# GOAL OF THE EXERCISE:
Pick out each line in these entries that contains the string "screenshot".

Pixel coordinate grounding data:
§ §
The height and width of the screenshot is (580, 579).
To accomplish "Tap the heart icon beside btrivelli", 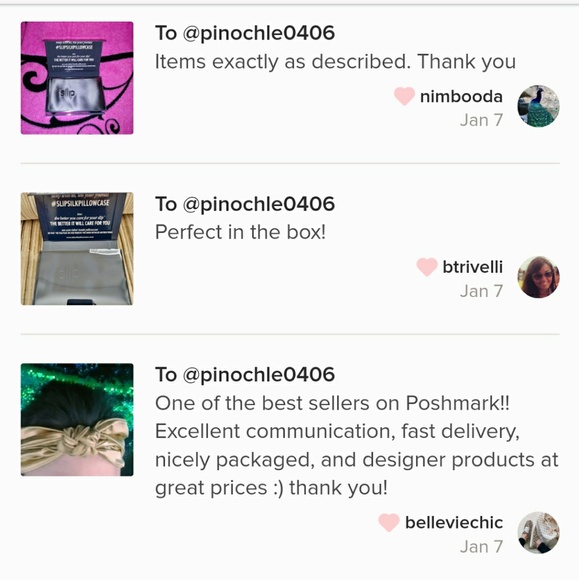I will tap(427, 267).
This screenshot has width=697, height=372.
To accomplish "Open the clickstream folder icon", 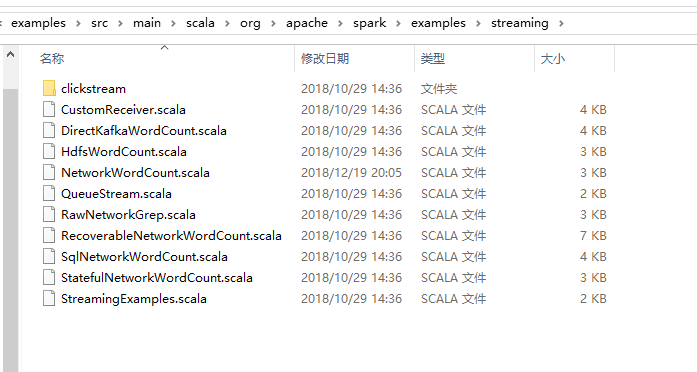I will click(x=49, y=88).
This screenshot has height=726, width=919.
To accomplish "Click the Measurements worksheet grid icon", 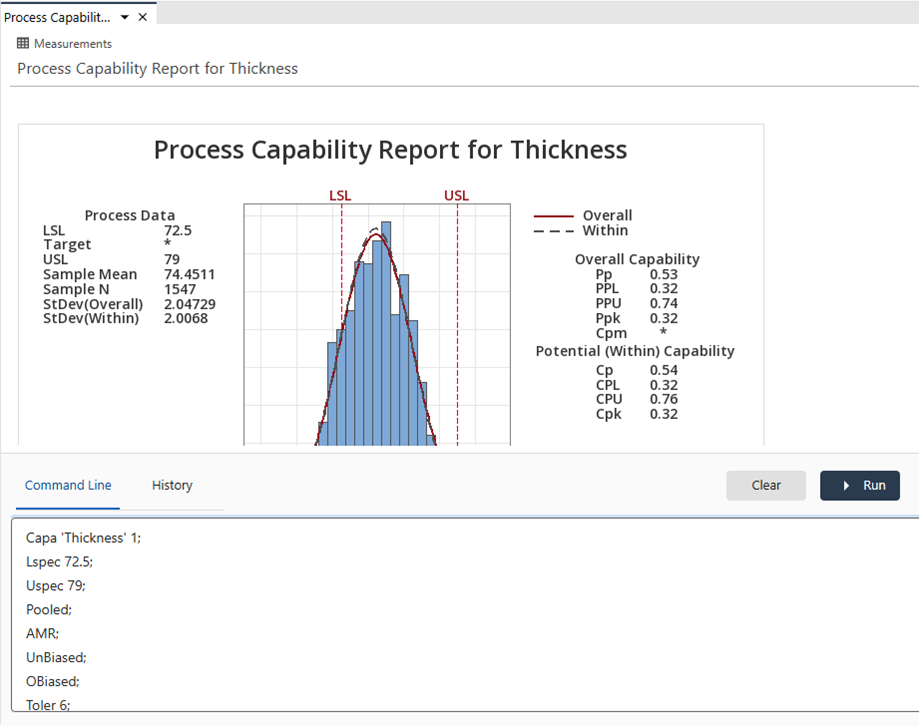I will click(x=23, y=44).
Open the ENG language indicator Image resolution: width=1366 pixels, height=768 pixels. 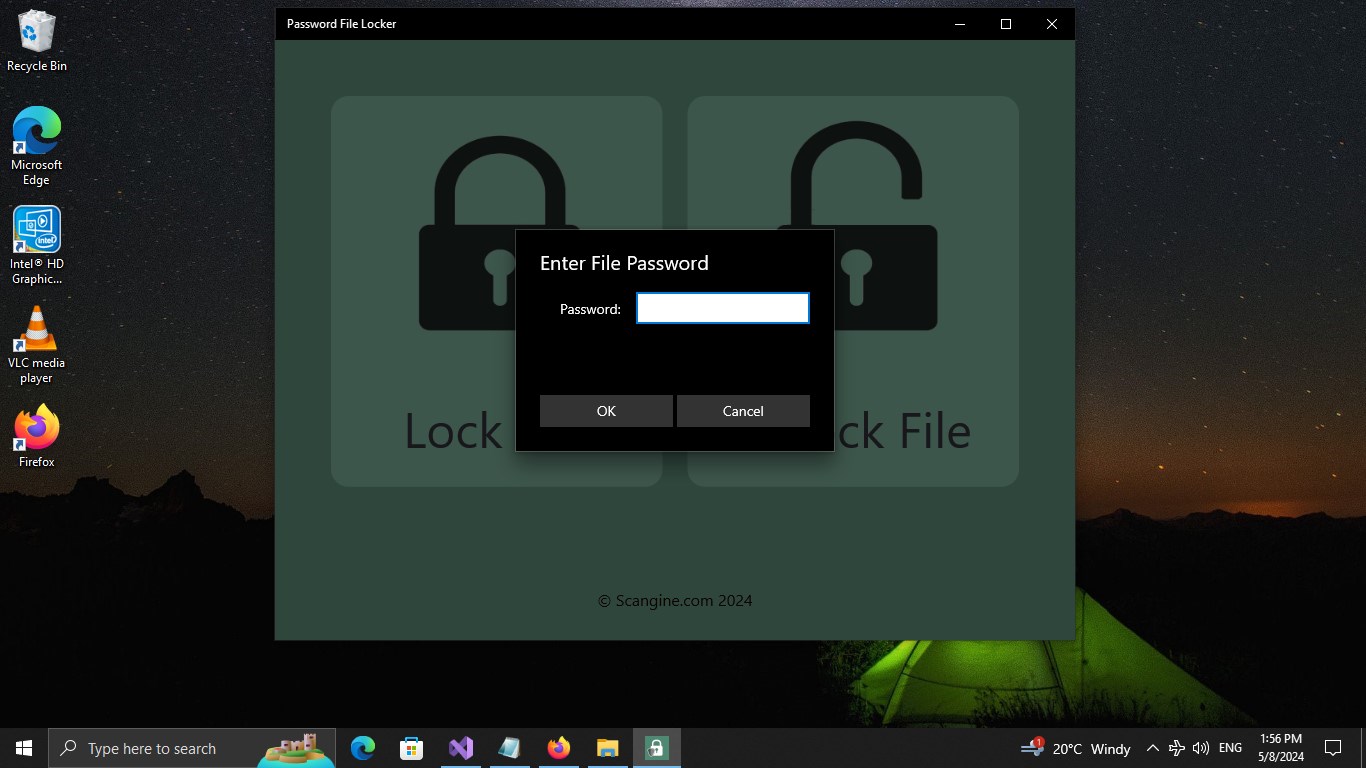[x=1229, y=747]
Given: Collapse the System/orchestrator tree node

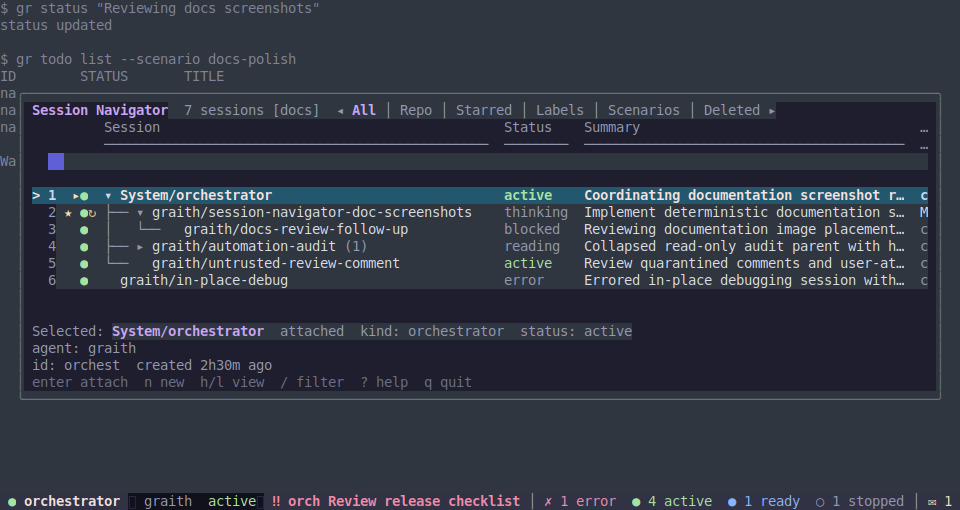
§ §
# WRITTEN RESPONSE:
The height and width of the screenshot is (580, 579).
This screenshot has width=697, height=372.
This screenshot has height=726, width=919.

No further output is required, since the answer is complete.